CONSIGNE: Reproduisez tout le matériel ci-dessous, ligne par ligne, sans aucune modification.

Entrées répertoriées dans un jeu de données:
****************

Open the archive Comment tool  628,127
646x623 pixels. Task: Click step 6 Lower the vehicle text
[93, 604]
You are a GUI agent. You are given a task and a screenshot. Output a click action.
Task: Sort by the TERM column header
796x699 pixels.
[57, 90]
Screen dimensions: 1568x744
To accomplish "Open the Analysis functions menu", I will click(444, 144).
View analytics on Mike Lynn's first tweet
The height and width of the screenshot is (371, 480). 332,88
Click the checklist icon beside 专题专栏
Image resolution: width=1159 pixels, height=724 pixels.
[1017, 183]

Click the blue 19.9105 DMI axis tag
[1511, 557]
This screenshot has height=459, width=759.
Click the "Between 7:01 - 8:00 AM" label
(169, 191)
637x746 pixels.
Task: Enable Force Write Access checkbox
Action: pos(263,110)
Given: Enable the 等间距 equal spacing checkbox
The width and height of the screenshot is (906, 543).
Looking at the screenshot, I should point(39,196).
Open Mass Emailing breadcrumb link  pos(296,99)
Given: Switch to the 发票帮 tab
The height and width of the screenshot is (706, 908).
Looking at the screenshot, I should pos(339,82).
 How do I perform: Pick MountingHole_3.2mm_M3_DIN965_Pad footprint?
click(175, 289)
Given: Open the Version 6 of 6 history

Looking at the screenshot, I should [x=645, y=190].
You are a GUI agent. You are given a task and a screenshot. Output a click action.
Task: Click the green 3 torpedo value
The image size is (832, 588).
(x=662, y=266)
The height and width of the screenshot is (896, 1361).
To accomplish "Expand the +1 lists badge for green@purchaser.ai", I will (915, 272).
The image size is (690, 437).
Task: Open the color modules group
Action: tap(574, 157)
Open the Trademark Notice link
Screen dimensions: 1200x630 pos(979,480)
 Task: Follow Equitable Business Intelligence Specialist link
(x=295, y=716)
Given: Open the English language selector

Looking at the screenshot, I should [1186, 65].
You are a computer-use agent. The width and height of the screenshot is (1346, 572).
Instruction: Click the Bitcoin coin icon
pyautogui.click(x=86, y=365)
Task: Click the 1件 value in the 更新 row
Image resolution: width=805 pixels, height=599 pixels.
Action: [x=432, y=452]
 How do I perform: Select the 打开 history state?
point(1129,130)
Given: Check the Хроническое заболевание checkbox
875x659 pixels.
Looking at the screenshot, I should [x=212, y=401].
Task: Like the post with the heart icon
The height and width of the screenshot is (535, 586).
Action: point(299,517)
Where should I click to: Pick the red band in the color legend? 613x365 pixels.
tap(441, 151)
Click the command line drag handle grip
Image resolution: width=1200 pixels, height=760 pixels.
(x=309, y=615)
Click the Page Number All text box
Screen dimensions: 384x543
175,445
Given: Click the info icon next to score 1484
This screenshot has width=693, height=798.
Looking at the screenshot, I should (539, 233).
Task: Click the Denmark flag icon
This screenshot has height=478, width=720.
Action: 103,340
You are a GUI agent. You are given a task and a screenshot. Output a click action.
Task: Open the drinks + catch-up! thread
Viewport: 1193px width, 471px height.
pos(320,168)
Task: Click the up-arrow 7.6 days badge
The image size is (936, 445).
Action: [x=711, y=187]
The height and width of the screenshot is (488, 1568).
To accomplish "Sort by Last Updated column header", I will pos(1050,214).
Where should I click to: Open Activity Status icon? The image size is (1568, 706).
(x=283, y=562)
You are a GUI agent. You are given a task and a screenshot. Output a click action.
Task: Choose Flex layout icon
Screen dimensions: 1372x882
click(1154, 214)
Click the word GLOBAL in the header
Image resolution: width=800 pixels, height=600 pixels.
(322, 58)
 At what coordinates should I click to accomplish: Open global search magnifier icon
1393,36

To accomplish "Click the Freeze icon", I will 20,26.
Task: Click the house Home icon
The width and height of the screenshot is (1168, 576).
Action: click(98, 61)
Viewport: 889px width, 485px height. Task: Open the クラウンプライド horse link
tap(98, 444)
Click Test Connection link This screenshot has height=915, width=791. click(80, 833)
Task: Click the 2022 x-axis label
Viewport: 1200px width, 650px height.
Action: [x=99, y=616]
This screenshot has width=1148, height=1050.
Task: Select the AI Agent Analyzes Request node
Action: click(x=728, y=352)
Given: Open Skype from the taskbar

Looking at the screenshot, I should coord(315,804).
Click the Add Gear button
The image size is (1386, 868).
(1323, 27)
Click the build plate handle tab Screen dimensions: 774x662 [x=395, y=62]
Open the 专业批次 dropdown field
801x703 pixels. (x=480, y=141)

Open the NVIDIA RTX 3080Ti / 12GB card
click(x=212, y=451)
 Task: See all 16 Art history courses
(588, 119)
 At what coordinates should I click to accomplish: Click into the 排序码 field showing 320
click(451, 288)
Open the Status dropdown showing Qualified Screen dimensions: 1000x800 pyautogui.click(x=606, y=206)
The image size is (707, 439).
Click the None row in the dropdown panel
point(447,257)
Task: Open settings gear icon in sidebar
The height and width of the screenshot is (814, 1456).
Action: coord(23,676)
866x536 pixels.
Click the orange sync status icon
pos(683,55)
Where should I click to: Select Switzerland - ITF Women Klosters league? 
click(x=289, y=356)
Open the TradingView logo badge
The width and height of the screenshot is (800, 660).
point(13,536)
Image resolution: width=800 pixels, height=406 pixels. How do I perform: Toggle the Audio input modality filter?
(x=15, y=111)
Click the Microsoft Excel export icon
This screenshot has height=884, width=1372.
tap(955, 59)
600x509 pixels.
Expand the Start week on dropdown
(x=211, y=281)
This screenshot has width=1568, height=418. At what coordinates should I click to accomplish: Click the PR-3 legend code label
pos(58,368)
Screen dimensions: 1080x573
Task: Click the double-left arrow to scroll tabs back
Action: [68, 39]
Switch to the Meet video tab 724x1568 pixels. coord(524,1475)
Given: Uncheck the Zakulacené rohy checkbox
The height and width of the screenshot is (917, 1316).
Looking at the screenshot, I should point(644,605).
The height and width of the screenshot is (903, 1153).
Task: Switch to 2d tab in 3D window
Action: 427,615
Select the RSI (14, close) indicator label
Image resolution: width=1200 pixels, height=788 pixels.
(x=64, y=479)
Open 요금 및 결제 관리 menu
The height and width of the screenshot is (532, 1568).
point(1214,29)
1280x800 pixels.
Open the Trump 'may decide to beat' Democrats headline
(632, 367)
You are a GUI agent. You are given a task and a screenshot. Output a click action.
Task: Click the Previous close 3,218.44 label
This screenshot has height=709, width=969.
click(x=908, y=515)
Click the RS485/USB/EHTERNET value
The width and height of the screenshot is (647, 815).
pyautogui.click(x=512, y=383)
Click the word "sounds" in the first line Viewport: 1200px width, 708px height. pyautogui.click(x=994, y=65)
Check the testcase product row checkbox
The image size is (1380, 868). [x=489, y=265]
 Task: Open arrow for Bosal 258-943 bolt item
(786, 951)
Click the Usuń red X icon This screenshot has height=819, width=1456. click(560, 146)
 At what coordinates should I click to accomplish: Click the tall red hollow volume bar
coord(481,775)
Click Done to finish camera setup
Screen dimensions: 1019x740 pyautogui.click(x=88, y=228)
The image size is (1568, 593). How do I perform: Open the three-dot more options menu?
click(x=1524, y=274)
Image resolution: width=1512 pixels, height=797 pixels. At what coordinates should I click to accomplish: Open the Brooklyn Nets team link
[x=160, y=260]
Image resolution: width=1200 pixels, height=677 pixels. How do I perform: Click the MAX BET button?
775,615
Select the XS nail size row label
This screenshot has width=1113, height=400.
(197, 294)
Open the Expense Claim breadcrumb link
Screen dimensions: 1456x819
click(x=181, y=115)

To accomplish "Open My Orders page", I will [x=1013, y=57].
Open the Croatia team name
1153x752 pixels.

****************

CORRIGÉ:
Open the archive Comment tool  628,127
646x623 pixels. Task: Click step 6 Lower the vehicle text
[93, 604]
You are a GUI agent. You are given a task and a screenshot. Output a click action.
Task: Sort by the TERM column header
796x699 pixels.
[57, 90]
Screen dimensions: 1568x744
To accomplish "Open the Analysis functions menu", I will click(444, 144).
View analytics on Mike Lynn's first tweet
The height and width of the screenshot is (371, 480). 332,88
Click the checklist icon beside 专题专栏
Image resolution: width=1159 pixels, height=724 pixels.
[1017, 183]

Click the blue 19.9105 DMI axis tag
[1511, 557]
This screenshot has height=459, width=759.
Click the "Between 7:01 - 8:00 AM" label
(169, 191)
637x746 pixels.
Task: Enable Force Write Access checkbox
Action: pos(263,110)
Given: Enable the 等间距 equal spacing checkbox
The width and height of the screenshot is (906, 543).
Looking at the screenshot, I should point(39,196).
Open Mass Emailing breadcrumb link  pos(296,99)
Given: Switch to the 发票帮 tab
The height and width of the screenshot is (706, 908).
Looking at the screenshot, I should pos(339,82).
 How do I perform: Pick MountingHole_3.2mm_M3_DIN965_Pad footprint?
click(175, 289)
Given: Open the Version 6 of 6 history

Looking at the screenshot, I should [x=645, y=190].
You are a GUI agent. You are given a task and a screenshot. Output a click action.
Task: Click the green 3 torpedo value
The image size is (832, 588).
(x=662, y=266)
The height and width of the screenshot is (896, 1361).
To accomplish "Expand the +1 lists badge for green@purchaser.ai", I will (915, 272).
The image size is (690, 437).
Task: Open the color modules group
Action: tap(574, 157)
Open the Trademark Notice link
Screen dimensions: 1200x630 pos(979,480)
 Task: Follow Equitable Business Intelligence Specialist link
(x=295, y=716)
Given: Open the English language selector

Looking at the screenshot, I should [1186, 65].
You are a computer-use agent. The width and height of the screenshot is (1346, 572).
Instruction: Click the Bitcoin coin icon
pyautogui.click(x=86, y=365)
Task: Click the 1件 value in the 更新 row
Image resolution: width=805 pixels, height=599 pixels.
Action: [x=432, y=452]
 How do I perform: Select the 打开 history state?
point(1129,130)
Given: Check the Хроническое заболевание checkbox
875x659 pixels.
Looking at the screenshot, I should [x=212, y=401].
Task: Like the post with the heart icon
The height and width of the screenshot is (535, 586).
Action: point(299,517)
Where should I click to: Pick the red band in the color legend? 613x365 pixels.
tap(441, 151)
Click the command line drag handle grip
Image resolution: width=1200 pixels, height=760 pixels.
(x=309, y=615)
Click the Page Number All text box
Screen dimensions: 384x543
175,445
Given: Click the info icon next to score 1484
This screenshot has width=693, height=798.
Looking at the screenshot, I should (539, 233).
Task: Click the Denmark flag icon
This screenshot has height=478, width=720.
Action: 103,340
You are a GUI agent. You are given a task and a screenshot. Output a click action.
Task: Open the drinks + catch-up! thread
Viewport: 1193px width, 471px height.
pos(320,168)
Task: Click the up-arrow 7.6 days badge
The image size is (936, 445).
Action: [x=711, y=187]
The height and width of the screenshot is (488, 1568).
To accomplish "Sort by Last Updated column header", I will pos(1050,214).
Where should I click to: Open Activity Status icon? The image size is (1568, 706).
(x=283, y=562)
You are a GUI agent. You are given a task and a screenshot. Output a click action.
Task: Choose Flex layout icon
Screen dimensions: 1372x882
click(1154, 214)
Click the word GLOBAL in the header
Image resolution: width=800 pixels, height=600 pixels.
(322, 58)
 At what coordinates should I click to accomplish: Open global search magnifier icon
1393,36

To accomplish "Click the Freeze icon", I will 20,26.
Task: Click the house Home icon
The width and height of the screenshot is (1168, 576).
Action: click(98, 61)
Viewport: 889px width, 485px height. Task: Open the クラウンプライド horse link
tap(98, 444)
Click Test Connection link This screenshot has height=915, width=791. click(80, 833)
Task: Click the 2022 x-axis label
Viewport: 1200px width, 650px height.
Action: [x=99, y=616]
This screenshot has width=1148, height=1050.
Task: Select the AI Agent Analyzes Request node
Action: click(x=728, y=352)
Given: Open Skype from the taskbar

Looking at the screenshot, I should coord(315,804).
Click the Add Gear button
The image size is (1386, 868).
(1323, 27)
Click the build plate handle tab Screen dimensions: 774x662 [x=395, y=62]
Open the 专业批次 dropdown field
801x703 pixels. (x=480, y=141)

Open the NVIDIA RTX 3080Ti / 12GB card
click(x=212, y=451)
 Task: See all 16 Art history courses
(588, 119)
 At what coordinates should I click to accomplish: Click into the 排序码 field showing 320
click(451, 288)
Open the Status dropdown showing Qualified Screen dimensions: 1000x800 pyautogui.click(x=606, y=206)
The image size is (707, 439).
Click the None row in the dropdown panel
point(447,257)
Task: Open settings gear icon in sidebar
The height and width of the screenshot is (814, 1456).
Action: coord(23,676)
866x536 pixels.
Click the orange sync status icon
pos(683,55)
Where should I click to: Select Switzerland - ITF Women Klosters league? 
click(x=289, y=356)
Open the TradingView logo badge
The width and height of the screenshot is (800, 660).
point(13,536)
Image resolution: width=800 pixels, height=406 pixels. How do I perform: Toggle the Audio input modality filter?
(x=15, y=111)
Click the Microsoft Excel export icon
This screenshot has height=884, width=1372.
tap(955, 59)
600x509 pixels.
Expand the Start week on dropdown
(x=211, y=281)
This screenshot has width=1568, height=418. At what coordinates should I click to accomplish: Click the PR-3 legend code label
pos(58,368)
Screen dimensions: 1080x573
Task: Click the double-left arrow to scroll tabs back
Action: [68, 39]
Switch to the Meet video tab 724x1568 pixels. coord(524,1475)
Given: Uncheck the Zakulacené rohy checkbox
The height and width of the screenshot is (917, 1316).
Looking at the screenshot, I should point(644,605).
The height and width of the screenshot is (903, 1153).
Task: Switch to 2d tab in 3D window
Action: 427,615
Select the RSI (14, close) indicator label
Image resolution: width=1200 pixels, height=788 pixels.
(x=64, y=479)
Open 요금 및 결제 관리 menu
The height and width of the screenshot is (532, 1568).
point(1214,29)
1280x800 pixels.
Open the Trump 'may decide to beat' Democrats headline
(632, 367)
You are a GUI agent. You are given a task and a screenshot. Output a click action.
Task: Click the Previous close 3,218.44 label
This screenshot has height=709, width=969.
click(x=908, y=515)
Click the RS485/USB/EHTERNET value
The width and height of the screenshot is (647, 815).
pyautogui.click(x=512, y=383)
Click the word "sounds" in the first line Viewport: 1200px width, 708px height. pyautogui.click(x=994, y=65)
Check the testcase product row checkbox
The image size is (1380, 868). [x=489, y=265]
 Task: Open arrow for Bosal 258-943 bolt item
(786, 951)
Click the Usuń red X icon This screenshot has height=819, width=1456. click(560, 146)
 At what coordinates should I click to accomplish: Click the tall red hollow volume bar
coord(481,775)
Click Done to finish camera setup
Screen dimensions: 1019x740 pyautogui.click(x=88, y=228)
The image size is (1568, 593). How do I perform: Open the three-dot more options menu?
click(x=1524, y=274)
Image resolution: width=1512 pixels, height=797 pixels. At what coordinates should I click to accomplish: Open the Brooklyn Nets team link
[x=160, y=260]
Image resolution: width=1200 pixels, height=677 pixels. How do I perform: Click the MAX BET button?
775,615
Select the XS nail size row label
This screenshot has width=1113, height=400.
(197, 294)
Open the Expense Claim breadcrumb link
Screen dimensions: 1456x819
click(x=181, y=115)

To accomplish "Open My Orders page", I will [x=1013, y=57].
Open the Croatia team name
1153x752 pixels.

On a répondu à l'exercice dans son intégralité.